Leo Varadkar shamed: Irish Taoiseach forced to withdraw ‘sinning priest’ insult | World | News


Mr Varadkar’s remarks sparked outrage last week and were roundly condemned by senior Catholic clergymen, members of his own Fine Gael parliamentary party and other opposition politicians before he withdrew them the following day. But he was forced to apologise a second time today to ensure parliamentary records could be properly amended.

In a special statement the Dáil, the Irish parliament, Mr Varadkar said: “I made some remarks about sinning priests this time last week on Leaders’ Questions.

“They caused offence to people I never intended to offend.
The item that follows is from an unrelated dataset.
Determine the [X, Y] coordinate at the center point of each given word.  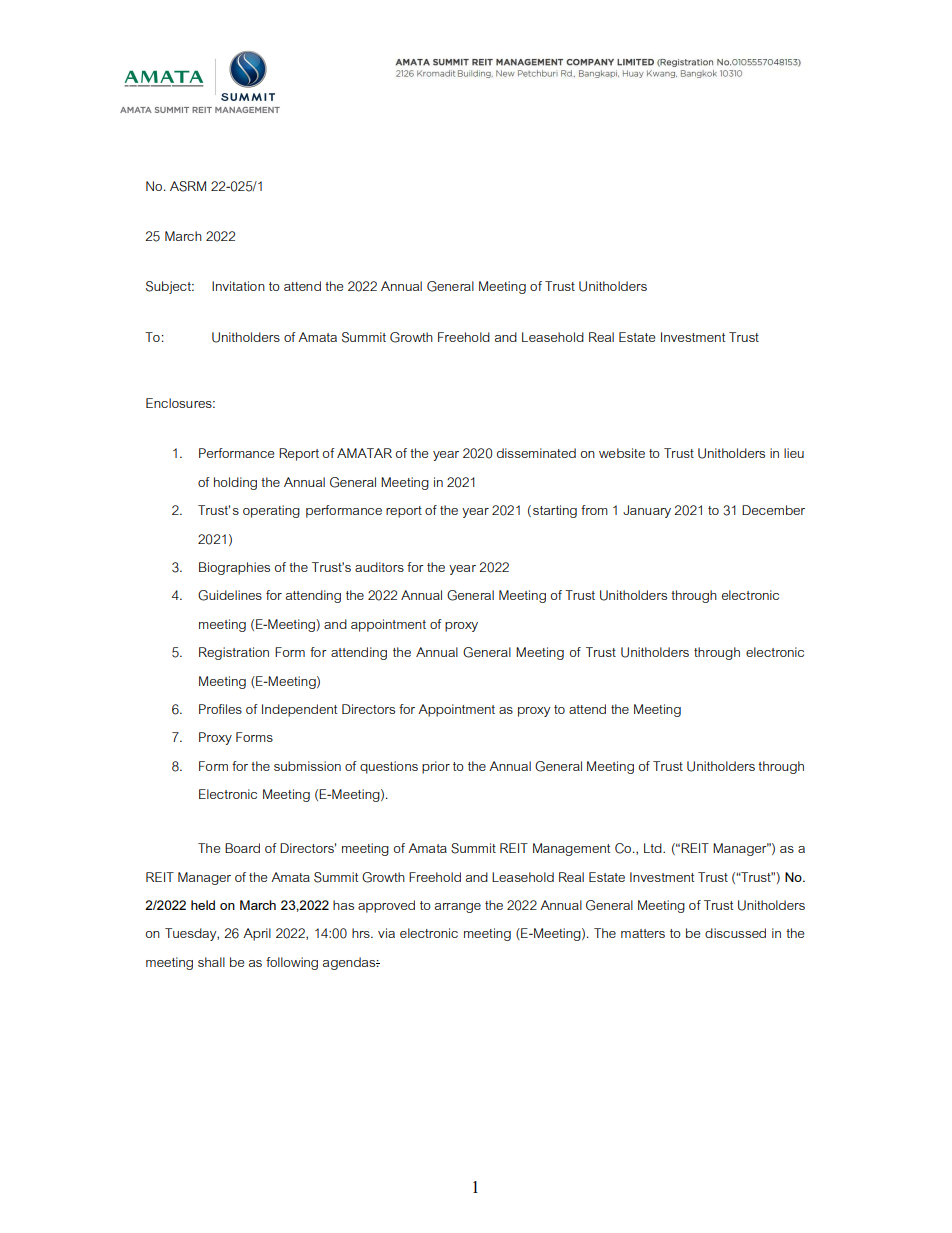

I wish to apologise to anyone I offended – including the Deputy – and I withdraw the remarks.”

Dáil deputy chairman Pat Gallagher then directed that proceedings move on to next business without further discussion in accordance with parliamentary rules.

Later in discussions Mr Martin briefly welcomed the Taoiseach’s apology without further comment.

Mr Varadkar’s “sinning priest” comments led to condemnation by several Catholic bishops.

During a series of ill-tempered exchanges with several Opposition leaders he made the comments directly to Mr Martin who had criticised Mr Varadkar on his public spending record.

The Taoiseach hit back at the criticism by saying the Fianna Fáil leader reminded him of a parish priest preaching against sin from the altar but then going behind that altar to engage in sin.

The controversial remarks featured on radio phone-in programmes, with some saying the Taoiseach had tarred all priests with the same brush and others arguing he was right because of recent controversies involving cover-ups of sexual abuse in the Catholic Church.